1362), hospitals and ambulatory surgical centers would be required
to report quarterly information electronically to the Secretary
of Health and Human Services (HHS) on the 25 most frequently performed
inpatient and outpatient procedures as well as the 50 most frequently
administered inpatient drugs. Reporting information must include
the frequency of the procedures as well as the average and median
procedure or drug price charged by the hospital or center.
The HHS Secretary would be required to post the reported information
on the Internet and hospitals and centers are required to "prominently"
post a notice indicating the availability of such data.
A press release issued by Rep. Lipinski stated, "As employees
are spending more of their own money on health care services, they
have a right to know how different health care facilities charge
for outpatient procedures." Rep. Lipinski stated that such
information will help consumers make better purchasing decisions.
Rep. Lipinski became concerned about hospital prices after a bicycle
accident last year put him in the hospital.
Information:
Lynne Davis Boyle, Assistant Vice President
AAMC Government Relations
ldavisboyle@aamc.org
(202) 828-0526
Department of Commerce Seeks Comments on Deemed
Export Controls
The Bureau of Industry and Security of the U.S. Department of Commerce
(DOC) has released a long-awaited advance notice of proposed rulemaking
on "deemed export controls" [70
Federal Register 15607]. If implemented, the proposed
rules would have wide-ranging and likely profound impacts on many
university activities, including biomedical and biological research
and training.
Under federal regulations, a technology is a "deemed export"
if the technical knowledge is transferred to a foreign national
in the United States. The export of technologies considered important
to national security or which have "dual use" (civilian/military)
applications is extensively controlled by DOC regulations, for example,
by restricting who has access to the technology. Current regulations
do not greatly affect the use of technologies in fundamental university
research where the intent is to publish or otherwise broadly disseminate
such knowledge. But the proposed revised regulations would markedly
alter the control regime, and require universities more thoroughly
to restrict access to controlled technologies (including, for example,
some types of genetically engineered microorganisms, as well as
commonplace equipment). Universities would also face heightened
requirements for managing and reporting on the security of these
technologies. By releasing the advance notice, the DOC hopes to
incorporate academic and other researchers' comments in the formulation
of a final rule.
The Association of American Universities released a summary of
university
concerns with the report.
Information:
Susan Ehringhaus, Sr. Director & Regulatory Counsel
AAMC Biomedical Health Sciences Research
sehringhaus@aamc.org
(202) 828-0543
Stephen Heinig, Lead Science Policy Analyst
AAMC Biomedical Health Sciences Research
sheinig@aamc.org
(202) 828-0488
New Leadership at NCRR, CSR
National Institutes of Health (NIH) Director Elias Zerhouni, M.D.,
March 25 announced that Judith Vaitukaitis, M.D., will step down
as Director of the National Center on Research Resources (NCRR)

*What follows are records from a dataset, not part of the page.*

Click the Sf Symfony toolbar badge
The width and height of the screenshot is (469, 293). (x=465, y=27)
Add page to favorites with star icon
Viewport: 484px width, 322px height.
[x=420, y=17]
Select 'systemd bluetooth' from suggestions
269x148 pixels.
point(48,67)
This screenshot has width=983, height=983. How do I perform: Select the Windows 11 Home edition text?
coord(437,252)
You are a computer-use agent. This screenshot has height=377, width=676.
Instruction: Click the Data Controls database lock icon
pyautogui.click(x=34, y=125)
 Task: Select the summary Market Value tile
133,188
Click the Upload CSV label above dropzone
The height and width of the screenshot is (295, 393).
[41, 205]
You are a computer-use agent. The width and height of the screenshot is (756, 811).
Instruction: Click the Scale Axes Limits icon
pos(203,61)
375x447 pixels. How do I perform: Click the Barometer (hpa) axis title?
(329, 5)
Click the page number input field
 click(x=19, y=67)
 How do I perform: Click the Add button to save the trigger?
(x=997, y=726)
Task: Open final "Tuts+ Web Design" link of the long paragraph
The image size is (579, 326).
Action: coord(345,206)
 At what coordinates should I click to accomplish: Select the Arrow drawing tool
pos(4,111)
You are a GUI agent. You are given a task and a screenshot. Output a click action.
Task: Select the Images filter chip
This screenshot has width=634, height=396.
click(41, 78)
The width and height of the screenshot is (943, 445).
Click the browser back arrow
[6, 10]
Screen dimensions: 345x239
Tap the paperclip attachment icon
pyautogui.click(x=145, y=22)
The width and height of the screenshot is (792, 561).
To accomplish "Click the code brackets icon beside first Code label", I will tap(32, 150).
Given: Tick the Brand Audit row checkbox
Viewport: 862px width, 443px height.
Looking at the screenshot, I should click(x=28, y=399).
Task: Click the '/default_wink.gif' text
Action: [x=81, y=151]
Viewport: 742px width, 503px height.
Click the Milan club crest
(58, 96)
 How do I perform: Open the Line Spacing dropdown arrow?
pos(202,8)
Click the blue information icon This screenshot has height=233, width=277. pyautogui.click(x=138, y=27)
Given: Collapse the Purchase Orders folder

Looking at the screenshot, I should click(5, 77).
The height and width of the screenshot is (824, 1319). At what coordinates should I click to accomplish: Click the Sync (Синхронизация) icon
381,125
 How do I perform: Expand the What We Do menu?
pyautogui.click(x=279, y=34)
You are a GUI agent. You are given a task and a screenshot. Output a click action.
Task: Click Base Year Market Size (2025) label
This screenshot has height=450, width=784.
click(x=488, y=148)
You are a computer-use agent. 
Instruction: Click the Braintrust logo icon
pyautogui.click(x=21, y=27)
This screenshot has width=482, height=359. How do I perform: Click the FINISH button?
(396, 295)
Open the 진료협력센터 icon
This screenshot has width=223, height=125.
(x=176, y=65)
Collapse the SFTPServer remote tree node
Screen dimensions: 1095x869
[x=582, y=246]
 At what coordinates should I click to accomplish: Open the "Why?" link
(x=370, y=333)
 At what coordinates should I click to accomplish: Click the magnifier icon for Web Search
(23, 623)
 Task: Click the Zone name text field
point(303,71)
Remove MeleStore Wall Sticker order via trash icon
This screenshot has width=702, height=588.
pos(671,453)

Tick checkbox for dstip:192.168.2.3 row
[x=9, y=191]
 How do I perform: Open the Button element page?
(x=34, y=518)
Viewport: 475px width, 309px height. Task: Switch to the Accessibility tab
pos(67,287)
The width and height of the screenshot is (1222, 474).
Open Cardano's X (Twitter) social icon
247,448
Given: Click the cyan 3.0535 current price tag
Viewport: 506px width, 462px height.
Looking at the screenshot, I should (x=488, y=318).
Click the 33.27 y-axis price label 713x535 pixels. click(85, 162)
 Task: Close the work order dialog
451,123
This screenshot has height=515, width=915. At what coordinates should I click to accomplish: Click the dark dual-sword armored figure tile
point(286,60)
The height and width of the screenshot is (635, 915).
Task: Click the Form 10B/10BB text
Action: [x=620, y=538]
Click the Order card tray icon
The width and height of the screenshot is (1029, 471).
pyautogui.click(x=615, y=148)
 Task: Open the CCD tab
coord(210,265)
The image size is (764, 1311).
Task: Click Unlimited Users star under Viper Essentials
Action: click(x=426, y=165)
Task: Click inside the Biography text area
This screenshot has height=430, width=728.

and assume the position of Senior Advisor on Scientific Infrastructure
and Resources to the NIH Director. Barbara Alving, M.D., Deputy
Director of the National Heart, Lung and Blood Institute (NHLBI)
will serve as Acting Director of NCRR while a search is conducted
for a permanent Director.
Dr. Zerhouni also announced March 21 the appointment of Antonio
Scarpa, M.D., Ph.D., as the new Director of the Center for Scientific
Review (CSR). Dr. Scarpa is currently the David and Inez Myers professor
and chair of the Department of Physiology and Biophysics at Case
Western Reserve University, and a former member of the AAMC Council
of Academic Societies (CAS) Administrative Board.